7. Programming 2#

Welcome back to more programming! This is the second (and last!) chapter that will explicitly focus on programming. Our aim is to walk through a few additional fundamentals of coding that are at the heart of much more advanced coding to come.

You may have noticed, however, that we’ve already presented a fair amount of code that we have not explicitly explained in previous chapters. For example, in the chapter 5 (Statistics 2) discussion on bootstrapping, we found the median of our population using the code, np.percentile(). We did not start by explaining what np.percentile() does. Yet, you likely were able to figure out what it does, and why the 50 is so important in that same line of code. (If you don’t see it, go back and try inputting different numbers to see what changes.)

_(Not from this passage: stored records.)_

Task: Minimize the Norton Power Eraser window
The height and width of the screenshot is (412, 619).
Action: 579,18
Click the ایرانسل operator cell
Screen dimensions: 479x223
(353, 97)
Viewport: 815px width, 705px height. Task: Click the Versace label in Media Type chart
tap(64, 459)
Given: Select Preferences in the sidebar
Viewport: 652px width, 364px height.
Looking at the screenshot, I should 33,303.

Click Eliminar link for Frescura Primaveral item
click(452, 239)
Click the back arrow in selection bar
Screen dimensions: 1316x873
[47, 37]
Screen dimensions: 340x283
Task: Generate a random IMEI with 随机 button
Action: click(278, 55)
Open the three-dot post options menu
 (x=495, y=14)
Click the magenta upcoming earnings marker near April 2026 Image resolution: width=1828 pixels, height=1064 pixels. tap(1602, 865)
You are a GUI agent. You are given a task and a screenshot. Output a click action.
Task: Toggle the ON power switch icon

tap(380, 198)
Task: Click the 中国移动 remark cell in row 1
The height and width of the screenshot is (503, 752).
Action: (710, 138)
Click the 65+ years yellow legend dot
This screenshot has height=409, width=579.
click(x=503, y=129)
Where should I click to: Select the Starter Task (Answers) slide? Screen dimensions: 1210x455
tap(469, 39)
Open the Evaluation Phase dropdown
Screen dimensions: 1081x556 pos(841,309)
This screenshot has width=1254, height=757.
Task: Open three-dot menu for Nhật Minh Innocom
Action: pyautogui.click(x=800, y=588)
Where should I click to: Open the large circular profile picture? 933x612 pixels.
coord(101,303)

Believe it or not, all of this is by design. As we’ve stated many times, our goal in this book is not just to teach you useful things (though that’s a big part of it). We are also here to teach you how to figure out new things on your own. Every dataset, every problem, and every circumstance will inevitably require you to find new code, new techniques, or (usually) both – and no single course can possible anticipate or cover them all. Indeed, one thing that will make you a better data scientist is not just knowing a lot of code (again, you do not need to explicitly memorize code, though you’re welcome to, and probably will as a by-product of use some syntax a lot), it’s knowing how to read, understand, implement, and modify (with appropriate credit to the original coder!) other code out there in the world.

Another way to think of this is that programming generally – and especially so within Python – comes with a strong community. There are lots of coders out there who have already encountered problems like the one you’re working on – or something similar enough – who generously share their code and their work online. Being able to find new code, work through it and make sense of it on your own, and modify it for your needs isn’t cheating – it’s building on the work of others, and saving you from reinventing the wheel. (Again, you want to be careful to cite anyone whose code you rely on!)

That said – this is a class and we don’t totally want to leave you in the dark. So, here are three more techniques that are absolutely crucial in data science (and programming generally). As with what we’ve seen before, the techniques should be rather conceptually intuitive, but not necessarily simple as we put them into practice. Now, as ever, we encourage you to practice with these techniques as we give them to you – both by replicating the examples we provide and thinking up and testing some of your own. The sooner you internalize how these techniques work, the smoother your coding life will be going forward.